Aplica-se, aqui, o artigo 422 do Código Civil, que diz: “Os contratantes são obrigados a guardar, assim na conclusão do contrato, como em sua execução, os princípios de probidade e boa-fé”.

O Direito Civil, portanto, protege o direito do adquirente em face do vendedor, sem afetar o direto da coletividade à recomposição do meio ambiente.

A regra, na verdade, é bastante coerente e baseia-se no princípio da boa fé. Se não fosse assim, bastaria que dois proprietários, maliciosamente, permutassem seus imóveis para, num passe de mágica, se desobrigarem do cumprimento de obrigações que haviam assumido!

Assim, seja quem for que tenha firmado o termo de compromisso, atual ou antigo proprietário do imóvel, não lhe caberá escolher as regras mais convenientes para a consecução do projeto de regularização de reserva legal. A obrigação aderiu ao imóvel no momento em que se aperfeiçoou o ato jurídico entre o representante da coletividade e o da pessoa autorizada a onerar o imóvel naquele instante.

Compensação do dano ambiental

A obrigação assumida num ajuste é específica. Se fosse apenas de instituição de reserva legal, estaríamos diante de uma obrigação legal, universal. Não há necessidade alguma de se firmar um termo de compromisso para exigir tão somente o que a lei já impõe. Ajustes dessa espécie constituem uma aberração jurídica.

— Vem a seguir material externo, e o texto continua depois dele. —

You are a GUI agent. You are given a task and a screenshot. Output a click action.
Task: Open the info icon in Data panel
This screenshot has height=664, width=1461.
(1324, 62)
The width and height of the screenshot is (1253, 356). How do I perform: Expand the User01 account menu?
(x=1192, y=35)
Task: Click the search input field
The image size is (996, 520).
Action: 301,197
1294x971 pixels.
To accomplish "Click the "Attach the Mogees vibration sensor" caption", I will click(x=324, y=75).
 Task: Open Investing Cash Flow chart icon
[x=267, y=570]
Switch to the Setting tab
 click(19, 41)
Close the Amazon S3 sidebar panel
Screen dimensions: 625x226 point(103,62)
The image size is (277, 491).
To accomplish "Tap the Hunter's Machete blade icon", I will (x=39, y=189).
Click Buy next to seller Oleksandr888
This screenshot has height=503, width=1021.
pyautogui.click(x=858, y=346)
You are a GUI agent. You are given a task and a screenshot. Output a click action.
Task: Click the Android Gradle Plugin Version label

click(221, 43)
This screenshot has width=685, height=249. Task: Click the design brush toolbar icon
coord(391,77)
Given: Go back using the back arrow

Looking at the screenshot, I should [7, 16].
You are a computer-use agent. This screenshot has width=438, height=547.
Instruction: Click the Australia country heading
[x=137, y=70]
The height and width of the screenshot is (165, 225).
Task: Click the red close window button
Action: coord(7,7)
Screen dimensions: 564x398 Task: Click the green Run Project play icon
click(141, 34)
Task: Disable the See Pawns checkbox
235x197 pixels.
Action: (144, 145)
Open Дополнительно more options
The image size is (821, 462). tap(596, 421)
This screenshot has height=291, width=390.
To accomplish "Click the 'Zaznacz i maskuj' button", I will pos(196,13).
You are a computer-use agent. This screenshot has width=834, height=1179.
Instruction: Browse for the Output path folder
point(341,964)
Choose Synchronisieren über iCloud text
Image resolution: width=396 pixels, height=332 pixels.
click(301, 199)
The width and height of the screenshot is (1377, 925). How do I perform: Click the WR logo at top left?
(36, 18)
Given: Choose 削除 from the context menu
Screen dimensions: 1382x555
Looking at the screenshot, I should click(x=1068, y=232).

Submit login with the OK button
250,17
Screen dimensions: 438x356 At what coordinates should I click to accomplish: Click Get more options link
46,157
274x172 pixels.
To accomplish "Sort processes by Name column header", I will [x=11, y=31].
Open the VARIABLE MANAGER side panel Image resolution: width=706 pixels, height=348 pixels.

Quando celebra um termo de compromisso, o proprietário se acautela das sanções imediatas que adviriam do descumprimento da lei. Firma o ajuste e adquire fôlego para corrigir a ilegalidade sem ser multado. Esse benefício lhe é oferecido mediante contrapartida e esta, de acordo com o que for negociado, que pode ser até mesmo mais rigorosa do que a lei antiga ou a nova. Por exemplo, averbação e recuperação de reserva legal em área equivalente a 25% do imóvel, excetuada a APP. E isto porque o art. 16 da Lei 4771/65 obrigava a manutenção de um percentual mínimo (e não máximo). Se levarmos em conta que os termos de compromisso devem prever compensações para um dano ambiental que persistiu no tempo, isso nada tem de absurdo. Portanto, as condições específicas do ato jurídico perfeito (termo de compromisso) integram a obrigação, e esta obrigação acompanha o imóvel, seja quem for seu proprietário.